Is Your Health and Fitness Club Living up to Its Marketing Potential?

Whether we realize it or not, we all interact with and are influenced by marketing efforts in our daily lives, from the moment we wake up until we turn in for the night. From the Instagram ad you scroll past while still in bed, to the emails you receive from your favorite clothing brands on your lunch break, marketing is all around us. Even after you head home ready to “unplug” for the night, the article you Google for an at-home yoga flow is also marketing at work.  

There’s no escaping it and no denying it, marketing plays a leading role in the way we interact with the world. It can inform how we buy goods and services and how we feel about the companies and businesses trying to sell them. For businesses and services across all industries, marketing is make or break. The job of a highly effective marketing team is three-fold. First and foremost, marketers should generate interest and secure sales for their brand. Second, they should cultivate a community of loyal, lifelong customers. And third, they should create a legacy of positive public perception and an upstanding reputation for the company.

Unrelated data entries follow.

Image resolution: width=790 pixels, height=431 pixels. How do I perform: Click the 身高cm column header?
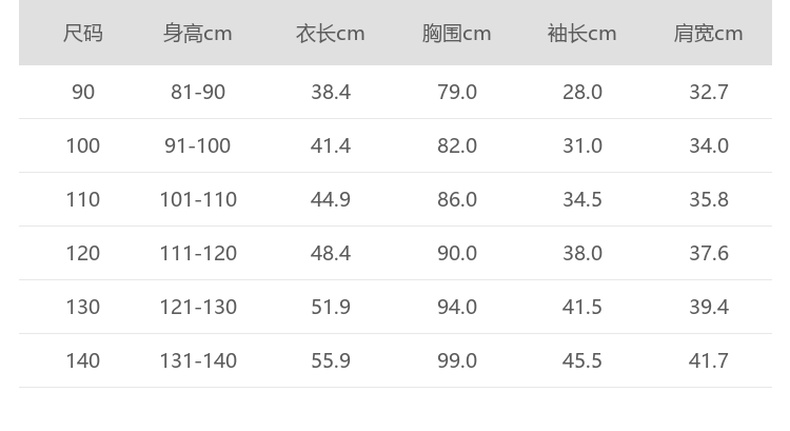point(198,34)
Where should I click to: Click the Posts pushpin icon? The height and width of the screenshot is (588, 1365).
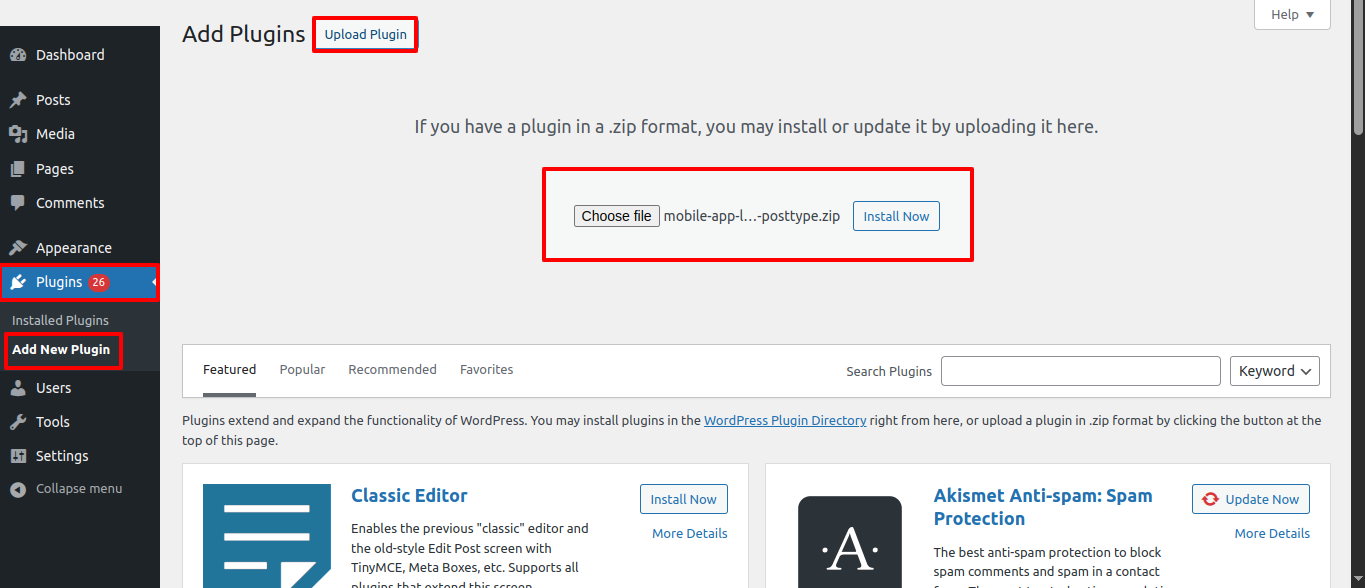(x=18, y=100)

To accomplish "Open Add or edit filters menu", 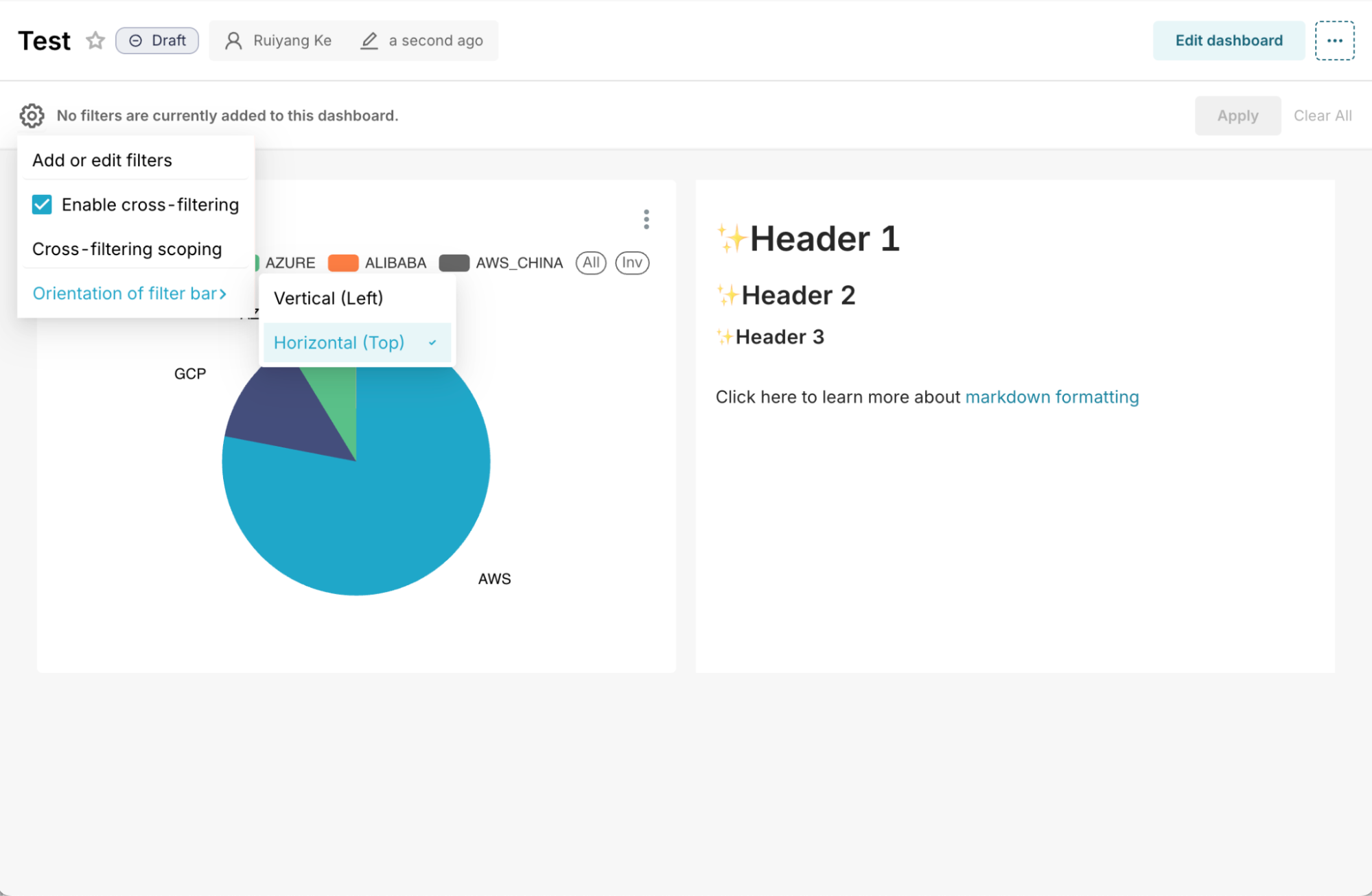I will pos(103,159).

As industries become more and more saturated, marketing will continue to be a necessary investment that drives and determines success.

What is Health and Fitness Club Marketing?

What is health and fitness club marketing?

For the health and fitness industry in particular, marketing is especially important. According to IBISWorld, there are currently more than 100,000 health clubs in the U.S. commanding a $32 billion market. The number of clubs increased 1.1% since 2019 and is expected to continue growing in the future.

With so many health clubs—not to mention boutique fitness studios, community recreation centers, YMCAs, JCCS, and other fitness facilities—all competing for the same audience, it’s more important than ever to set your club apart from the crowd. The easiest and most efficient way to drum up interest and create a name for your club is through marketing.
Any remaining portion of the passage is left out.